When I was in fourth grade at Bowie Elementary School in San Angelo, Texas, I kept a messy cubby. My teacher at the time called it my regurgitating locker with papers, pens, spiral notebooks, homework assignments, math sheets and colored pencils struggling to work their way to the edge and out onto the floor. It represented my mind too full of ADHD, daydreams, equations, words, God and deep sadness even as a ten year old. Out of this mess, I wrote poetry, played guitar, hummed and then sang folk music and wondered about God. I was Shiva the Destroyer breaking down my mind and creating from it. Not much has changed in forty years.
My house is relatively neat except for one corner. In my den behind the couch, a regurgitating miasma waits for my full attention; two baskets of paper bills, a world globe, a sewing machine, stacked clear plastic containers of quilting fabrics, a fishing tackle box of beads and beading supplies, photos and the albums they should need to go into, and a fabric cutting mat -- muscle for space in front of floor-to-ceiling bookshelves of crafts, theology, fiction and gardening books.
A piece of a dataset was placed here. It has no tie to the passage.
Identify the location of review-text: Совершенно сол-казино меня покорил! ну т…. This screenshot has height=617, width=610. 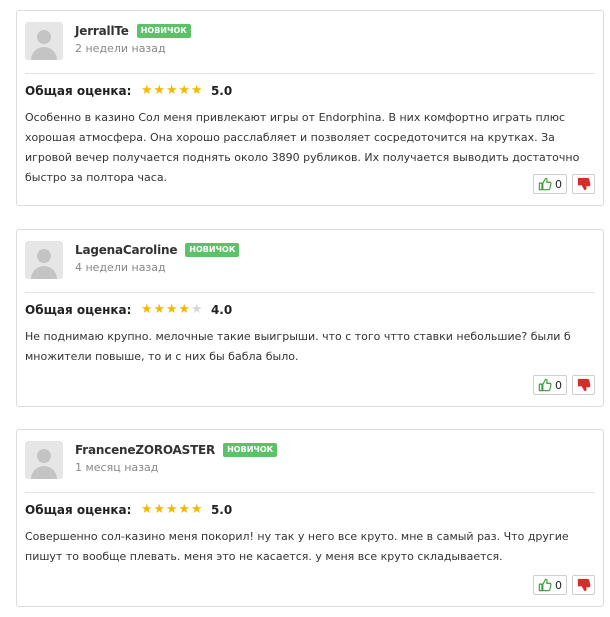
(297, 546).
The problem with the past is we perceive it as a regurgitating space of disorder, random experiences, joyful surprises, creative bursts and shameful moments. The past will always encroach on the present and future and it must; the past is who we were and in a universe of constant becoming, the past is along for the ride. Sure I could shove all my clutter under the table in my den, but like the past, shoving dust under a rug only masks it and doesn't solve the issues. And the future? Worry. Always worry.
The Buddha is right, one must concentrate on the present moment to explore one's divinity or from my own religious tradition, the Christ within. But what about the pesky past or the anxious future? They're always getting in the way.
A few years ago, I developed a spiritual tradition called "Tissue Prayers." Finding a comfortable position in a chair (meditation does not have to be painful to be successful!) I write on pieces of paper my joys and heartbreaks, hopes and fears, and I place them in a baggie or paper sack. Like tickets in a raffle, I shake them up. At this point I either stand and walk in a circle similar to the Labyrinth discipline or I remain seated and pick out each item one by one. I cry over it, maybe clutch the paper to my heart and when I have honored and accepted every feeling, asked for forgiveness if needed, and offered them up to the Divine Healer, I discard the paper just like a tissue. I have also been known to burn the tissue prayers and on one occasion, I buried them. Either way, my gesture serves one function; I am done with this for now. I perform this prayer discipline at the beginning of every retreat so my mind and heart can be in the present moment -- ready to receive healing in the present for the past and future.
If ever you need to clear the slate and open up your heart to healing and divine love, tissue prayers will get you there.